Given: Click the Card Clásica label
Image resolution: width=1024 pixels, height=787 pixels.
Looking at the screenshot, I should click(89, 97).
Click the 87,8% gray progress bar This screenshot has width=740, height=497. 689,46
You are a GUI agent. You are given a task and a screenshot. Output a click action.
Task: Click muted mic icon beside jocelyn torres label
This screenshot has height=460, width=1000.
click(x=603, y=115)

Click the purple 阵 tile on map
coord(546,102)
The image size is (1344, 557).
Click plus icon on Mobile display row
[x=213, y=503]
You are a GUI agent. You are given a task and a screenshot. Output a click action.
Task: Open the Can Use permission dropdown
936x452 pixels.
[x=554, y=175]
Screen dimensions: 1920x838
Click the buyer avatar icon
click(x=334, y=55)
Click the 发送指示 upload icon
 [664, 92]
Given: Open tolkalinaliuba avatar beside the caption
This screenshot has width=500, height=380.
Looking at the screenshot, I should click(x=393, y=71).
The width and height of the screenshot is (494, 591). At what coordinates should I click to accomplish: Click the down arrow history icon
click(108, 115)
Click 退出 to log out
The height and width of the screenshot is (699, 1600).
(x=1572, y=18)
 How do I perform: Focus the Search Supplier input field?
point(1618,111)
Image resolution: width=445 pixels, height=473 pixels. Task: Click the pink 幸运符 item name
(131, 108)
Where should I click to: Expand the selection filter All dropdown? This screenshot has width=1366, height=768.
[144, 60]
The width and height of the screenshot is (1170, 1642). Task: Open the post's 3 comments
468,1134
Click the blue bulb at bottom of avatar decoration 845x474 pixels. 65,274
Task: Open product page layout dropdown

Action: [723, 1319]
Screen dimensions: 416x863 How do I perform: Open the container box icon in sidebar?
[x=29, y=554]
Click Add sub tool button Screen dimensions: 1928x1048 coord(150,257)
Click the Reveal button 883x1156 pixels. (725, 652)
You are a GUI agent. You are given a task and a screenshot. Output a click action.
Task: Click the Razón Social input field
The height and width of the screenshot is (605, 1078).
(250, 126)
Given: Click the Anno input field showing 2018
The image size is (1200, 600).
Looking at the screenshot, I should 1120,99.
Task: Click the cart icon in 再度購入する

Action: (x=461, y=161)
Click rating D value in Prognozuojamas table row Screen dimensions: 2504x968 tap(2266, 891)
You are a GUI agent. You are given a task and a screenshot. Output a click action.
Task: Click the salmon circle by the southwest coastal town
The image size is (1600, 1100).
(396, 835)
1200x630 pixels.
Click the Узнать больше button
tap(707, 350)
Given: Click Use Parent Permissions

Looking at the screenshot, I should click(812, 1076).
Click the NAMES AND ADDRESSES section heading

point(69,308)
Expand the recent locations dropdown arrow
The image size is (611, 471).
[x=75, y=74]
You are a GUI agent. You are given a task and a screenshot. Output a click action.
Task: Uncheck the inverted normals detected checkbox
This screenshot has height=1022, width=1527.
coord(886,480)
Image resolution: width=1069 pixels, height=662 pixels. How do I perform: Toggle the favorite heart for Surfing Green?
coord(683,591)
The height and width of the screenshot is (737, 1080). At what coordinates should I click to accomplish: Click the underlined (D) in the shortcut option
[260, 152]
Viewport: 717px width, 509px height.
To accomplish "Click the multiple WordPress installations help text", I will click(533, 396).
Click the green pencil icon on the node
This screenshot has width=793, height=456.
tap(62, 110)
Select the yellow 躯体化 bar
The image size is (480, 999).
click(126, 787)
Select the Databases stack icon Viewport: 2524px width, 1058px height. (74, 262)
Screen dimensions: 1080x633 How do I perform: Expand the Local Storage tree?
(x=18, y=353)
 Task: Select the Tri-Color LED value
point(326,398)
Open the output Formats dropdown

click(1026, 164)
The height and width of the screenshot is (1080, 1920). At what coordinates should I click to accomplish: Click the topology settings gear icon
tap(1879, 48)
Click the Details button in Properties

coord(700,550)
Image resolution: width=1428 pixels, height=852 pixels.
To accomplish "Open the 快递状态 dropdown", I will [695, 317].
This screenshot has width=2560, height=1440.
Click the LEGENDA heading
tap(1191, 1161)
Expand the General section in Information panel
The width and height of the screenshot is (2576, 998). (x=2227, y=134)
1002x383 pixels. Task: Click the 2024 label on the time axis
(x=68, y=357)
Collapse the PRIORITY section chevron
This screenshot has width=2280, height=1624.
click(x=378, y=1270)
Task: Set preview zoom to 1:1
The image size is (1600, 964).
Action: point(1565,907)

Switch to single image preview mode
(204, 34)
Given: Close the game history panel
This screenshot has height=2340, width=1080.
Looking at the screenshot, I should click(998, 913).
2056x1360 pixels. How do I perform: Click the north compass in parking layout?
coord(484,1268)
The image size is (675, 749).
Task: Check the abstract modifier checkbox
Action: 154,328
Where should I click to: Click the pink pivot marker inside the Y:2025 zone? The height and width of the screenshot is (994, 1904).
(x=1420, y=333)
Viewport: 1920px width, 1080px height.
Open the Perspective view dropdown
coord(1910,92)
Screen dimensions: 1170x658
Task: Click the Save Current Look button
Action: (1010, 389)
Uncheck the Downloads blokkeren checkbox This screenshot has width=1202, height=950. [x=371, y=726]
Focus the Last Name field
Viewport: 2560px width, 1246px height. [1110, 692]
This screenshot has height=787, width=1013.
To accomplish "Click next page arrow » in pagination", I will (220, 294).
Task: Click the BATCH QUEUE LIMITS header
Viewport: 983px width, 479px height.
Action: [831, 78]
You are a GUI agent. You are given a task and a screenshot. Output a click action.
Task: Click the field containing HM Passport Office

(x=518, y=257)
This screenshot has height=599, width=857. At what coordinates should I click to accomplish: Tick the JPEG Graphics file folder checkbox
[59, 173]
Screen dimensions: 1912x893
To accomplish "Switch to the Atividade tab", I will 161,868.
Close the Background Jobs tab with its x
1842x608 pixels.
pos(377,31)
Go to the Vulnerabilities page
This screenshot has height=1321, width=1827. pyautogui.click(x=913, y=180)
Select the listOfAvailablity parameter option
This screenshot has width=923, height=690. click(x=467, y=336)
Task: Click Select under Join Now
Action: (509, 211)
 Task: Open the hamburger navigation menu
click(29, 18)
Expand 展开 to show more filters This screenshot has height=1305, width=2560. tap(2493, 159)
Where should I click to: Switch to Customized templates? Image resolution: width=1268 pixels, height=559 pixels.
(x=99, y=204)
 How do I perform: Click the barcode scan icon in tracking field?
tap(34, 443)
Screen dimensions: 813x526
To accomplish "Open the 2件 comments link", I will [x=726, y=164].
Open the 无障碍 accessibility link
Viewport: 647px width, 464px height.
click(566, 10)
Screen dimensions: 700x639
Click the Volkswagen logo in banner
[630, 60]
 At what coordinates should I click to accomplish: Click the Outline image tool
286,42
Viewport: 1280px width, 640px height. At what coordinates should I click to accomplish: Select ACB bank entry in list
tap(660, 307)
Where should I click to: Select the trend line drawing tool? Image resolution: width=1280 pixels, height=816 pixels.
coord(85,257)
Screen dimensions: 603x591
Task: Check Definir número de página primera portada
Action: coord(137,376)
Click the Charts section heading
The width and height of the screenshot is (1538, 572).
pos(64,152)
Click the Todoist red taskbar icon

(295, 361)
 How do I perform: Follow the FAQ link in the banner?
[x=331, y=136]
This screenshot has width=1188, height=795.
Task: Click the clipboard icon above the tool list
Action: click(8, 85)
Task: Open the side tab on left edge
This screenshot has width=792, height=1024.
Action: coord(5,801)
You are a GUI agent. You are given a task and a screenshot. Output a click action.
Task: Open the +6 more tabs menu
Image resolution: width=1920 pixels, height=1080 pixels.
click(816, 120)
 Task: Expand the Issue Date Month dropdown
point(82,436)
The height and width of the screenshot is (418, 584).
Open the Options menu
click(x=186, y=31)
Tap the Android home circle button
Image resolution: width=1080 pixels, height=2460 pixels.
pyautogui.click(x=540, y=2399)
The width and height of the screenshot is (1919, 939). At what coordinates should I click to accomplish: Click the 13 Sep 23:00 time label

——

## DIRECTIVE
Set down, word for word, the lines of the material above, running from the line that contains "Task: Expand the Issue Date Month dropdown" through the end of the material.

## WRITTEN REPLY
 Task: Expand the Issue Date Month dropdown
point(82,436)
The height and width of the screenshot is (418, 584).
Open the Options menu
click(x=186, y=31)
Tap the Android home circle button
Image resolution: width=1080 pixels, height=2460 pixels.
pyautogui.click(x=540, y=2399)
The width and height of the screenshot is (1919, 939). At what coordinates should I click to accomplish: Click the 13 Sep 23:00 time label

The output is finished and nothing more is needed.